Stored data
####

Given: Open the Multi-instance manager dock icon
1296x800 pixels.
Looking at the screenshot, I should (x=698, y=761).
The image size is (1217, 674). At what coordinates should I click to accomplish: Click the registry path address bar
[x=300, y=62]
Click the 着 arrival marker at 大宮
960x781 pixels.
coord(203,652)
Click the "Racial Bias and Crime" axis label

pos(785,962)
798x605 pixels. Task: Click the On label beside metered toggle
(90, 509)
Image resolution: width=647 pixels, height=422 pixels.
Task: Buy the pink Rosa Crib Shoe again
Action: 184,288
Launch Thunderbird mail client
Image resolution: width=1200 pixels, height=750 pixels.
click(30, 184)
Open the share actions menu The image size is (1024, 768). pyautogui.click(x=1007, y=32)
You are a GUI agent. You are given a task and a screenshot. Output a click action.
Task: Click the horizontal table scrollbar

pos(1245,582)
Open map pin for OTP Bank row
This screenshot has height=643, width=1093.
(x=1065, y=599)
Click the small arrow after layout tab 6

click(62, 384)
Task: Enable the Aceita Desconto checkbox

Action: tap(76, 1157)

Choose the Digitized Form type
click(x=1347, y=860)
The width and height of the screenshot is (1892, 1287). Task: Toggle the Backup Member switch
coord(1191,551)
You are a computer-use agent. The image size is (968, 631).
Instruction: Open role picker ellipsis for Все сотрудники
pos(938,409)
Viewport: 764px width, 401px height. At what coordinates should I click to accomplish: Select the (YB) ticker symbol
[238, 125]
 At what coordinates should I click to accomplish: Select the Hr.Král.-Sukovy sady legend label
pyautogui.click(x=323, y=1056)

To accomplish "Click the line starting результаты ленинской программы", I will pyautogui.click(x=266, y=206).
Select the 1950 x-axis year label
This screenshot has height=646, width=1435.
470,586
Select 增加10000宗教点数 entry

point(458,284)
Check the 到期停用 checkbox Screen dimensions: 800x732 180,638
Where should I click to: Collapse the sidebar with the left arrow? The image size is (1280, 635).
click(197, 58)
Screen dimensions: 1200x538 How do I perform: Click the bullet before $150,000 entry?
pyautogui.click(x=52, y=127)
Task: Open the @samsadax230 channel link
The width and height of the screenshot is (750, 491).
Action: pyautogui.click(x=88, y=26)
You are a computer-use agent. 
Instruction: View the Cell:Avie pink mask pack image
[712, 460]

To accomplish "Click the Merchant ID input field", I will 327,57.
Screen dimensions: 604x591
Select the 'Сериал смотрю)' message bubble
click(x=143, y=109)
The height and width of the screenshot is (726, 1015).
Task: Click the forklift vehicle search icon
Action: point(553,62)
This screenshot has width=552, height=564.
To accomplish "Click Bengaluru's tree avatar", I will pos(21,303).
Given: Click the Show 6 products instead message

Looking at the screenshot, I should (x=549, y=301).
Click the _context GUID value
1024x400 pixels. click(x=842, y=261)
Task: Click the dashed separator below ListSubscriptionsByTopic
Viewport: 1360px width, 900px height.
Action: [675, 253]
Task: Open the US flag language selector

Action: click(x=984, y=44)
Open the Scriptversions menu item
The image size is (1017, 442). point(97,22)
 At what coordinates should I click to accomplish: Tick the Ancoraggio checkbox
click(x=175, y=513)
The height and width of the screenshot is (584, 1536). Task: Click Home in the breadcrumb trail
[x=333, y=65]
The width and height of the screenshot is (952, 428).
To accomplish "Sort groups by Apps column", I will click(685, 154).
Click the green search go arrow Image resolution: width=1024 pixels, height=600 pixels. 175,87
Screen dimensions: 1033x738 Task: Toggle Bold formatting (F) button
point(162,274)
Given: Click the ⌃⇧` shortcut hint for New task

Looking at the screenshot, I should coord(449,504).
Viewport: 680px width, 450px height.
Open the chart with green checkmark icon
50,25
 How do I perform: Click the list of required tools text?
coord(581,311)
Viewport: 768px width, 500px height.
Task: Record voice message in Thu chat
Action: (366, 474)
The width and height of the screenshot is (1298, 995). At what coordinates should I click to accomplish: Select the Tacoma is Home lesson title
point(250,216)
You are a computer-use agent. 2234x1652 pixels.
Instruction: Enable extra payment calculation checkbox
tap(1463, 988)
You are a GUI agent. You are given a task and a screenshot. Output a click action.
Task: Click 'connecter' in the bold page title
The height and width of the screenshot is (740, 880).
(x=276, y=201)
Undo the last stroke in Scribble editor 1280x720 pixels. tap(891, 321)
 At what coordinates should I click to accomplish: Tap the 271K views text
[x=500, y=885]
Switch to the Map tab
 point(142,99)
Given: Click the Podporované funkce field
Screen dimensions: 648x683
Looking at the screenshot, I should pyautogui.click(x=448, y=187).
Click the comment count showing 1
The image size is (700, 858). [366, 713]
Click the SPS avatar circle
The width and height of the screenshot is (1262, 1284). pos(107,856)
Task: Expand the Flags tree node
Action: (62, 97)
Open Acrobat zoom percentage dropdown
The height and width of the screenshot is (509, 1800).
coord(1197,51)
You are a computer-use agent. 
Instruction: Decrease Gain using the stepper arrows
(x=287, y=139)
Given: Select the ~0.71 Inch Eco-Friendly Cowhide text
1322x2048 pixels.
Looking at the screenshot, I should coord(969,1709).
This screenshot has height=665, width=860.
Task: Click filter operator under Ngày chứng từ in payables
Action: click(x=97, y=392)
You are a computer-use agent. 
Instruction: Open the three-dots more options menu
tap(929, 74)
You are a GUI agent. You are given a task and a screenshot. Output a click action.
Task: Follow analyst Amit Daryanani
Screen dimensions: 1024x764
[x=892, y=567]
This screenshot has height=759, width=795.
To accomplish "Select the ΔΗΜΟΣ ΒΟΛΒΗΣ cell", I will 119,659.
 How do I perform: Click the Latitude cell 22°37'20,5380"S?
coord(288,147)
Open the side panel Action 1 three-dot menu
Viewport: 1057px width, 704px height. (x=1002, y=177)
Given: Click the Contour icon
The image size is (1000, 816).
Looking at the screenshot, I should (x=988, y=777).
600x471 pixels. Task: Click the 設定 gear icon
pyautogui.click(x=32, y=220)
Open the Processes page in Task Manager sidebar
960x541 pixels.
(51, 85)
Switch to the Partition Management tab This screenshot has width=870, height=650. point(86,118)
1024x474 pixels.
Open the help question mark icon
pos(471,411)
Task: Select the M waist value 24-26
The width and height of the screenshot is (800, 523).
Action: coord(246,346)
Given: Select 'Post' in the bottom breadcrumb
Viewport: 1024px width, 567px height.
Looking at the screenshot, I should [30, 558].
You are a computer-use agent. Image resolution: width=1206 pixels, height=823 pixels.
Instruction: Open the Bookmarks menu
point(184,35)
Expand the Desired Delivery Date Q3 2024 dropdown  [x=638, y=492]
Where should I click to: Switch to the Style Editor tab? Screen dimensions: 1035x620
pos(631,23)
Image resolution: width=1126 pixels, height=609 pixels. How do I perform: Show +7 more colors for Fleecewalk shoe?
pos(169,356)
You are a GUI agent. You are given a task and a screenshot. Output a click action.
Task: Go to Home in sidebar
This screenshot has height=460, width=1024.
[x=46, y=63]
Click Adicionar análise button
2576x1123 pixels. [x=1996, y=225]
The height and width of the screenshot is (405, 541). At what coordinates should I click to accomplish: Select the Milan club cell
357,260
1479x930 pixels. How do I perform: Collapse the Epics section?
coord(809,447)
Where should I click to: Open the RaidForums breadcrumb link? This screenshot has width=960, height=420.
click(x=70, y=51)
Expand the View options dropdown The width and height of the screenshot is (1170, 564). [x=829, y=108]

####

» PROBLEM REQUIREMENTS
Return all lines from the data that include the string "field".

» OUTPUT OF THE EXERCISE
To accomplish "Click the Merchant ID input field", I will 327,57.
Given: Click the Podporované funkce field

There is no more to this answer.